Health care reform aims to shift America’s medical instincts away from “reactive” acute care (e.g., Alice waits until she is sick and then seeks expensive treatment) to “preventive” care (e.g., Alice and her medical team work on living healthy so that she avoids what could be prevented). But prevention requires prediction — the ability to know what dangers await Alice and which ones can be averted.

Making such predictions for Alice requires a lot of data, not only about her, but also about basic human biology and the circumstances and health of lots of people similar to her. That data also must be packaged for and presented to her clinicians (with her consent) in a way that they will find useful and effective. This complex fusion of information technology and medicine is a field called “biomedical informatics.” It promises so many opportunities to improve health that the Alpert Medical School is now setting up a center to advance it. Newly hired Neil Sarkar, assistant professor of medical science, will be its first director.

“What’s exciting here is we can develop a model for preventing or predicting whether someone will go down a path of disease,” Sarkar said. “If we’ve got an innovation, let’s implement it, and let’s see if it makes a difference.”

Rhode Island strikes Sarkar as a particularly good place to do this work, because its major hospital systems are affiliated with Brown and have largely coalesced around implementing electronic health records systems that promise compatibility.

“We want the new Center for Biomedical Informatics to become a epicenter for next-generation informatics research and really capitalize on the unique opportunity we have in Rhode Island as well as the unique relationships the University has with the hospitals,” Sarkar said. “The timing is just right. If we can’t do it here then the rest of the country is in deep trouble.”

Sarkar comes to Brown from the University of Vermont where for the last six years he has been director of biomedical informatics at the Center for Clinical and Translational Science.
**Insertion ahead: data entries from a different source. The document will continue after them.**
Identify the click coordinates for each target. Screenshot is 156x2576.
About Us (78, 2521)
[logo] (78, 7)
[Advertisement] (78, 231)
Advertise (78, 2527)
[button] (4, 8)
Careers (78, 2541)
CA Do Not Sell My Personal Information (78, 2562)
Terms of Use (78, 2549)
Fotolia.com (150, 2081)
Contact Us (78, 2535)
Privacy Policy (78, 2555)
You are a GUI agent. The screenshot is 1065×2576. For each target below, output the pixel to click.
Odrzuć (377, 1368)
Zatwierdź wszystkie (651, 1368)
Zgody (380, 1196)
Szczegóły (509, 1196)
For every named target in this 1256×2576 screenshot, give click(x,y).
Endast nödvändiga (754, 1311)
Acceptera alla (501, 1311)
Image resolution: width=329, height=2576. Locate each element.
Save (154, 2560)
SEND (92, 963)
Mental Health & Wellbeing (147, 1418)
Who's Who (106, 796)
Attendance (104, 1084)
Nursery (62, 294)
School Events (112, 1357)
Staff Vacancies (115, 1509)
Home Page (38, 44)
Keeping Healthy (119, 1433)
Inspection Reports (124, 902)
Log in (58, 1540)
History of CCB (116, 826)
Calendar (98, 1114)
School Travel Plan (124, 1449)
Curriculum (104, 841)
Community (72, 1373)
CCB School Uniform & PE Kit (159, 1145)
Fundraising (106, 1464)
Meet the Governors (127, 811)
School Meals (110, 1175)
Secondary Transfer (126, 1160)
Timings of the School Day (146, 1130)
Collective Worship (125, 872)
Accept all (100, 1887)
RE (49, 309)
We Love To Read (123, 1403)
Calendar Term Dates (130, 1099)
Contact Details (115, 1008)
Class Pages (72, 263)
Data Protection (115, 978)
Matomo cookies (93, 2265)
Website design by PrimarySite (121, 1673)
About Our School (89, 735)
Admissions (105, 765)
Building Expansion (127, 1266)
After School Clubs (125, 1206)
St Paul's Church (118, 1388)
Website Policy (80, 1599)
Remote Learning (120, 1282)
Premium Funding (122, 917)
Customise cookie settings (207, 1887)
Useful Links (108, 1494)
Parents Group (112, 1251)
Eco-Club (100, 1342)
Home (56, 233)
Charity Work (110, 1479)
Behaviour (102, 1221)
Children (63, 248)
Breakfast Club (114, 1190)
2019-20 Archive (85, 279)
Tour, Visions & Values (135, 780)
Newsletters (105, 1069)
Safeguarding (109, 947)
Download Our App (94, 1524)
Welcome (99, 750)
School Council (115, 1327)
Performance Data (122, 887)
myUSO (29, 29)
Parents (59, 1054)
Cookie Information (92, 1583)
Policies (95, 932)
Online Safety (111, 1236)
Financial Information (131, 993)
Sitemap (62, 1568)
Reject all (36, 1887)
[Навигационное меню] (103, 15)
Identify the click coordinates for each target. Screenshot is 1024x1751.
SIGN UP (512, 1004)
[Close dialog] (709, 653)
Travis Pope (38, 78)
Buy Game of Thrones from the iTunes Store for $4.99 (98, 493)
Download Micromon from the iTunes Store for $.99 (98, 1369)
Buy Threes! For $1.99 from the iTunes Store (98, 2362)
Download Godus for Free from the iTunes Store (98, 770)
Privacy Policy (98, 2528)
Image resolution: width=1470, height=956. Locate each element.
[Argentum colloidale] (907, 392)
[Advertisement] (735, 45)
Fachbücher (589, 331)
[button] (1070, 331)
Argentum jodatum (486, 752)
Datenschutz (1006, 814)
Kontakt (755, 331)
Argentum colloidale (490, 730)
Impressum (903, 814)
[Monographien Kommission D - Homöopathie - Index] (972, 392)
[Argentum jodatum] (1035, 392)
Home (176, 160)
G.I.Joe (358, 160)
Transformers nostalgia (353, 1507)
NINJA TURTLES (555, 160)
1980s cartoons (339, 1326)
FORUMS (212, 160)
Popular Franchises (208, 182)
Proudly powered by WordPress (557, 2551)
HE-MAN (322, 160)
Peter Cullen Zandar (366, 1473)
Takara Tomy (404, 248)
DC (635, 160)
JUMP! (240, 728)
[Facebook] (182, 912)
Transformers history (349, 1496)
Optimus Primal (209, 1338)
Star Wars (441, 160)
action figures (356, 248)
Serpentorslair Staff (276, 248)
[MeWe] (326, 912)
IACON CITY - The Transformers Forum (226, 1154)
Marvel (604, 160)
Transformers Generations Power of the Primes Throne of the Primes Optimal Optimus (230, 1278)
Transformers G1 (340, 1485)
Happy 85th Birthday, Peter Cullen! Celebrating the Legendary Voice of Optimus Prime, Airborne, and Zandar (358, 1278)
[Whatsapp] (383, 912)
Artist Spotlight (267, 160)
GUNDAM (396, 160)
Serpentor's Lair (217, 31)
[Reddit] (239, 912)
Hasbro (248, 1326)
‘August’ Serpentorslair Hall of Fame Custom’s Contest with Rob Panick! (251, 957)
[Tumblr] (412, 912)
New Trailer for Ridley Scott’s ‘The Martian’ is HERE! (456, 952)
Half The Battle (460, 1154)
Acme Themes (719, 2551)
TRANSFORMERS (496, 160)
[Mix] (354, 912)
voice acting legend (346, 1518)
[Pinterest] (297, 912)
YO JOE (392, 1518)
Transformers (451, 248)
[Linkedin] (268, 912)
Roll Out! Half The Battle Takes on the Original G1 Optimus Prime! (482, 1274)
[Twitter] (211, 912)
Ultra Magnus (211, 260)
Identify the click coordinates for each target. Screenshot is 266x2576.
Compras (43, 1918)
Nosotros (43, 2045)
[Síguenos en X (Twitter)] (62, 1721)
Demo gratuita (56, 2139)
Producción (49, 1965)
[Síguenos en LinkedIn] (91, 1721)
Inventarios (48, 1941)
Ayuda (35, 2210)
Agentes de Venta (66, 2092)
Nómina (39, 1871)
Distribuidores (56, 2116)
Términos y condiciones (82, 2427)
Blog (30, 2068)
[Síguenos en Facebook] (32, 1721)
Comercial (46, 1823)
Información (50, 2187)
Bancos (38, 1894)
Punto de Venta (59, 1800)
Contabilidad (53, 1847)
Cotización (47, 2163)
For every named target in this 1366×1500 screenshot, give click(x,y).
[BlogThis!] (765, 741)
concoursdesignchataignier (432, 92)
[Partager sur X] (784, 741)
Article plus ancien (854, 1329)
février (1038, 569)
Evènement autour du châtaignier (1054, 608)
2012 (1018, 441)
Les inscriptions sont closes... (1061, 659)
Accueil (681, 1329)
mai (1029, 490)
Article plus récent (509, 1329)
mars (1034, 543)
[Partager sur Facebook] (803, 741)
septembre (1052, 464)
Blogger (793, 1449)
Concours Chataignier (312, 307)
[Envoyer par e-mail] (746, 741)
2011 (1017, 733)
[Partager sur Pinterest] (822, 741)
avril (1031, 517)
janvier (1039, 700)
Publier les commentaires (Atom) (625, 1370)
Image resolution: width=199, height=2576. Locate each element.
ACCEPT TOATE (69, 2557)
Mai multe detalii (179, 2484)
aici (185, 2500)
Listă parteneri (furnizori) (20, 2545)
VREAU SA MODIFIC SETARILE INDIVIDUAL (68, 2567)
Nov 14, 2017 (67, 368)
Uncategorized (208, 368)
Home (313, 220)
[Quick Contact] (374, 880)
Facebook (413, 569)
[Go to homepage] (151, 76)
There he conducted research on the deep evolutionary history of an Alzheimer’s disease-associated gene, developed a patent-pending system for abstracting data from medical records, developed new courses on biomedical informatics, and edited a textbook on foundational methods in the field.

But it was something of a curricular quirk in his undergraduate days at Michigan State University that helped lead him down this career path. He was a pre-med microbiology student in a science-focused residential education program called Lyman Briggs. There, students could fulfill the university’s elective requirements by studying a programming language that included the development of applications for either the biological or physical sciences. He studied FORTRAN and C++ and applied them to his major.

“I really got really interested in programming in the context of biology,” he said.

That hybrid interest (and an adviser’s guidance) led him straight to the field of biomedical informatics. After graduating from Michigan State in 1999, he enrolled at Columbia University where he went on to earn a master’s and then a Ph.D. in the field (that’s also where he met his wife, Elizabeth Chen, who worked with him at Vermont and is now associate director of the new center at Brown).

Sarkar’s early research interests centered on analyzing the reams of data in basic biology — not only human genetics but also those of plants and animals. Between Columbia and Vermont, he held research positions at the American Museum of Natural History in New York and at the Marine Biological Laboratory on Cape Cod.

He still has that original passion for biology (he has a grant from the National Institutes of Health focused on studying medicinal plants), but at the center in Vermont and in the new center at Brown, the challenge is to cover the whole continuum from basic biology through medical practice to public health. All of those matter to the goal of integrating all the data — and developing the clinical tools — needed to understand how to maintain Alice, and everyone else, in good health.